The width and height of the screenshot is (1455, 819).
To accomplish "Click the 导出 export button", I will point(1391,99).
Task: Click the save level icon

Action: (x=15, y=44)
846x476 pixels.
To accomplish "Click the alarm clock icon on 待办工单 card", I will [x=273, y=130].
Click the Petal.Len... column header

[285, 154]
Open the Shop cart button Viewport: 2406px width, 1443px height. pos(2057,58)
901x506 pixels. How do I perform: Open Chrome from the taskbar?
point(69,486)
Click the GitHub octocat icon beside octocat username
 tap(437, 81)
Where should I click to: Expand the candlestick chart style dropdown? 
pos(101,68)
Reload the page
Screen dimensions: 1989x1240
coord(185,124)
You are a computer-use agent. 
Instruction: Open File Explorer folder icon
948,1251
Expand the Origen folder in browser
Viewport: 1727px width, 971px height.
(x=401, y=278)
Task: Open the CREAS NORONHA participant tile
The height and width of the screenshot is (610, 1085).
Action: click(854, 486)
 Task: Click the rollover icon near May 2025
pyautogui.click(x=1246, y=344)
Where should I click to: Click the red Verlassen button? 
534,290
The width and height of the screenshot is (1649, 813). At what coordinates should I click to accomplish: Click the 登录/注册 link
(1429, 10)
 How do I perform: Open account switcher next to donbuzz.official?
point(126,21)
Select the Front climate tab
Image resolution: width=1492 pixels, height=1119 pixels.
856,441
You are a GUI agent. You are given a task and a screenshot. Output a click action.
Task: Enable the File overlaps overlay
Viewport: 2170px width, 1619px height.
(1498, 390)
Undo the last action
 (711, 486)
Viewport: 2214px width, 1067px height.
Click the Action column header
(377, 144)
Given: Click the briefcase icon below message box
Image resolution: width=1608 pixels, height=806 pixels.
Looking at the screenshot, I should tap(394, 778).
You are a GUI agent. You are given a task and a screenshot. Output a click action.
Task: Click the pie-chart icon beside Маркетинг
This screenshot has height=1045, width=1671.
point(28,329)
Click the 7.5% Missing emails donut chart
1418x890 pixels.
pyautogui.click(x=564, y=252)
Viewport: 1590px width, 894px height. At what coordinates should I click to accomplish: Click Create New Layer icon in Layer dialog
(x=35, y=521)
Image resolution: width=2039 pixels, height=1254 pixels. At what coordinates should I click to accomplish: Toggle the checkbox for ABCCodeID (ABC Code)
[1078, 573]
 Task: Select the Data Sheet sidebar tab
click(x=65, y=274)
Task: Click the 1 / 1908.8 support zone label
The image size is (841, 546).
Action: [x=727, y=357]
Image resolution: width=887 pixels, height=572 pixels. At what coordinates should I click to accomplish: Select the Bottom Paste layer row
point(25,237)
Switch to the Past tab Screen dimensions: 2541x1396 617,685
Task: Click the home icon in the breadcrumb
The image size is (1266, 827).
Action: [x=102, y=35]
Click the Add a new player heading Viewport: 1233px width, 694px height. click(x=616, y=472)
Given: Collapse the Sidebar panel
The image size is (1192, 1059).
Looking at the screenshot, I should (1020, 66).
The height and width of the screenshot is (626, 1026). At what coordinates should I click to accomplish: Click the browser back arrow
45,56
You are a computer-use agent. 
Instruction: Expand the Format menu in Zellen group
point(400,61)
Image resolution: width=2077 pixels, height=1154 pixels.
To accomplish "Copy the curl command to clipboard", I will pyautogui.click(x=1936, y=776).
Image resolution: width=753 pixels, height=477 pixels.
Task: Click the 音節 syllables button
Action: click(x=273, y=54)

= = = = = = =

* [YOUR ASSIGNMENT]
The response should be the listing above, limited to the lines between the one holding "Undo the last action" and the one holding "Task: Click the pie-chart", inclusive, reproduced exactly.

* [YOUR RESPONSE]
Undo the last action
 (711, 486)
Viewport: 2214px width, 1067px height.
Click the Action column header
(377, 144)
Given: Click the briefcase icon below message box
Image resolution: width=1608 pixels, height=806 pixels.
Looking at the screenshot, I should tap(394, 778).
You are a GUI agent. You are given a task and a screenshot. Output a click action.
Task: Click the pie-chart icon beside Маркетинг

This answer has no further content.